Also, Simscape is a declarative language that defines implicit relationships between components versus the explicit programming specifications for languages like C and C++, or even graphical dataflow languages such as LabVIEW. Companies like Instron have used SimScape to develop and build a multi-axis test fixture to assist in evaluating race-car designs (Fig. 4).

According to Andew Plummer, manager of control and analysis, Instron was able to perform simulations on the system five times faster, allowing models to be refined more quickly. As with most simulation tools, they were able to detect and fix problems in the physical and algorithmic designs faster.

A MODEL OF INTERACTION
By reducing the amount of expertise required for developing mechatronic applications, developers can expend time and effort on other areas where they do have expertise. Likewise, having a model environment permits a better exchange of ideas and products.

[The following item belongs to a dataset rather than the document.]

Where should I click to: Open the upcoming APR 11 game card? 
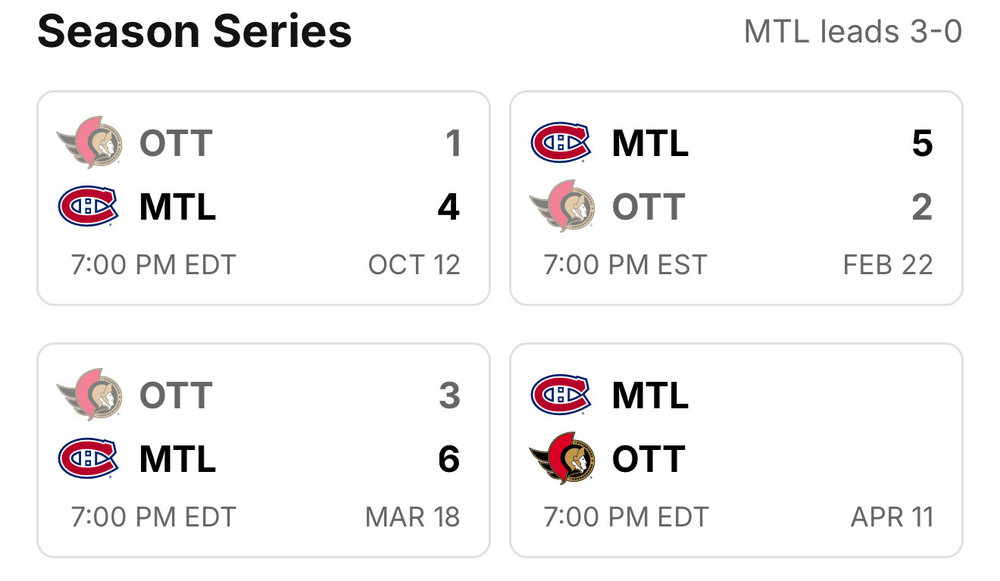pyautogui.click(x=736, y=450)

For decades, customers and suppliers have exchanged CAD drawings. The difference these days is the detail within the models being exchanged as objects within a mechatronic application become more advanced. What used to be just dimensions is now something that can be used within a simulation complete with programmable feedback and even application interfaces when a model includes application code.

Such a level of sophistication lets customers specify criteria in a fashion that can be used within a simulation and utilized by the development tools. With the MathWorks’ Simulink Design Verifier, assertion blocks are able to be included within a model so the system can determine whether an object’s use within a system is correct. These may be simple asserts such as “a voltage should not go over 10 V,” or they can be quite complex such as “event X must occur within 25 seconds of event Y.”

Incorporating this type of design information in a model also lets vendors deliver virtual models of products for customers to develop and experiment with. In many instances, the actual product will not be created until the customer provides final specifications for the model.

Standards in this arena are rare given the number of vendors involved with their own development tools, but occasionally you’ll find commonality. For instance, several automobile powertrain vendors provide their customers with compatible product models that allow for testing and experimentation within a simulated environment.

MIX AND MATCH MODELING This experimentation is crucial to the design process, and it can occur in a mixed environment where real and virtual objects are combined. A real robotic arm may be coupled with a virtual assembly line, for example, if the current task is to determine if the hand on the robotic arm can re-orient an object. Or, maybe it involves stirring a virtual pot of molten plastic.

The key is getting the virtual objects and their control counterparts to interact with the real objects with code that’s running on remote devices. For users of LabVIEW, the development environment readily handles this common occurrence.

Mechatronic development tools continue to improve their functionality and performance, making small projects easy and large projects possible. Increased use of mixed simulation in the development process allows simulation to be used throughout the development cycle and into deployment and on-site testing.